<<<<

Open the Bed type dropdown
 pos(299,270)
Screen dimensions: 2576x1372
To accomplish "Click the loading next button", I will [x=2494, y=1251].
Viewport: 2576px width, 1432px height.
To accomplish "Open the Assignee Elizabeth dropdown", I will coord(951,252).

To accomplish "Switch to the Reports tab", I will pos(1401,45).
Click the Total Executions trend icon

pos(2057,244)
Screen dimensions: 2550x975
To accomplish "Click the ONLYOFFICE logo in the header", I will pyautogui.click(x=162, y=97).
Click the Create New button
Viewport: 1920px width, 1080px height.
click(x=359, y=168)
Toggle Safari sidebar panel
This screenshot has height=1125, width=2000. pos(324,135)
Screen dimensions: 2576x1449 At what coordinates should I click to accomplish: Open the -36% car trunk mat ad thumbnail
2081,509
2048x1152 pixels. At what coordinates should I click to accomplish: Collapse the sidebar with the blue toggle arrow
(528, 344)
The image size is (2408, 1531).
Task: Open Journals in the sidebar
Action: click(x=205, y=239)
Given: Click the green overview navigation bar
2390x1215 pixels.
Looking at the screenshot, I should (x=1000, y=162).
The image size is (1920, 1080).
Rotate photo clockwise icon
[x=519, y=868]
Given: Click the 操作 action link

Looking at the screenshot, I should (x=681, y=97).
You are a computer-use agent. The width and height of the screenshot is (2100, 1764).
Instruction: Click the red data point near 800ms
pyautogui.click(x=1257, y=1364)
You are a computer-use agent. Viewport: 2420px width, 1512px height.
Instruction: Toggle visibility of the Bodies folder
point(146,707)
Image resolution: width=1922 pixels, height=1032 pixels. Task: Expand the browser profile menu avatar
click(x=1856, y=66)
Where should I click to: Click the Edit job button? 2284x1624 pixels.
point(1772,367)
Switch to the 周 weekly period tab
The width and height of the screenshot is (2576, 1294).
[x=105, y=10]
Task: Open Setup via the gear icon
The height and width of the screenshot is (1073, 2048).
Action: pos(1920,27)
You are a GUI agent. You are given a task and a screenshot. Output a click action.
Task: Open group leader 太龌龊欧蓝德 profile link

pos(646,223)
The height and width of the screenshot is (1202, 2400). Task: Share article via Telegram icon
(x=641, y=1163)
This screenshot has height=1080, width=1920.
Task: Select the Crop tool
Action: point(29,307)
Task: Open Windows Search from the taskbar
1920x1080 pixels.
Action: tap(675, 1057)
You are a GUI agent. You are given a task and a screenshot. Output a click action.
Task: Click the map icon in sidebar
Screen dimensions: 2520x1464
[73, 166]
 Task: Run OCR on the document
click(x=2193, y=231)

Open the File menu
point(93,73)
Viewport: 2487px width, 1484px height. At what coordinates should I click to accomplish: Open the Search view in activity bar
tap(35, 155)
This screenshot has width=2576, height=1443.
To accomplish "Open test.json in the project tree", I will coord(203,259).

>>>>

Each line of the data must be returned exactly.

§ **Response**:
Open the Bed type dropdown
 pos(299,270)
Screen dimensions: 2576x1372
To accomplish "Click the loading next button", I will [x=2494, y=1251].
Viewport: 2576px width, 1432px height.
To accomplish "Open the Assignee Elizabeth dropdown", I will coord(951,252).

To accomplish "Switch to the Reports tab", I will pos(1401,45).
Click the Total Executions trend icon

pos(2057,244)
Screen dimensions: 2550x975
To accomplish "Click the ONLYOFFICE logo in the header", I will pyautogui.click(x=162, y=97).
Click the Create New button
Viewport: 1920px width, 1080px height.
click(x=359, y=168)
Toggle Safari sidebar panel
This screenshot has height=1125, width=2000. pos(324,135)
Screen dimensions: 2576x1449 At what coordinates should I click to accomplish: Open the -36% car trunk mat ad thumbnail
2081,509
2048x1152 pixels. At what coordinates should I click to accomplish: Collapse the sidebar with the blue toggle arrow
(528, 344)
The image size is (2408, 1531).
Task: Open Journals in the sidebar
Action: click(x=205, y=239)
Given: Click the green overview navigation bar
2390x1215 pixels.
Looking at the screenshot, I should (x=1000, y=162).
The image size is (1920, 1080).
Rotate photo clockwise icon
[x=519, y=868]
Given: Click the 操作 action link

Looking at the screenshot, I should (x=681, y=97).
You are a computer-use agent. The width and height of the screenshot is (2100, 1764).
Instruction: Click the red data point near 800ms
pyautogui.click(x=1257, y=1364)
You are a computer-use agent. Viewport: 2420px width, 1512px height.
Instruction: Toggle visibility of the Bodies folder
point(146,707)
Image resolution: width=1922 pixels, height=1032 pixels. Task: Expand the browser profile menu avatar
click(x=1856, y=66)
Where should I click to: Click the Edit job button? 2284x1624 pixels.
point(1772,367)
Switch to the 周 weekly period tab
The width and height of the screenshot is (2576, 1294).
[x=105, y=10]
Task: Open Setup via the gear icon
The height and width of the screenshot is (1073, 2048).
Action: pos(1920,27)
You are a GUI agent. You are given a task and a screenshot. Output a click action.
Task: Open group leader 太龌龊欧蓝德 profile link

pos(646,223)
The height and width of the screenshot is (1202, 2400). Task: Share article via Telegram icon
(x=641, y=1163)
This screenshot has height=1080, width=1920.
Task: Select the Crop tool
Action: point(29,307)
Task: Open Windows Search from the taskbar
1920x1080 pixels.
Action: tap(675, 1057)
You are a GUI agent. You are given a task and a screenshot. Output a click action.
Task: Click the map icon in sidebar
Screen dimensions: 2520x1464
[73, 166]
 Task: Run OCR on the document
click(x=2193, y=231)

Open the File menu
point(93,73)
Viewport: 2487px width, 1484px height. At what coordinates should I click to accomplish: Open the Search view in activity bar
tap(35, 155)
This screenshot has width=2576, height=1443.
To accomplish "Open test.json in the project tree", I will coord(203,259).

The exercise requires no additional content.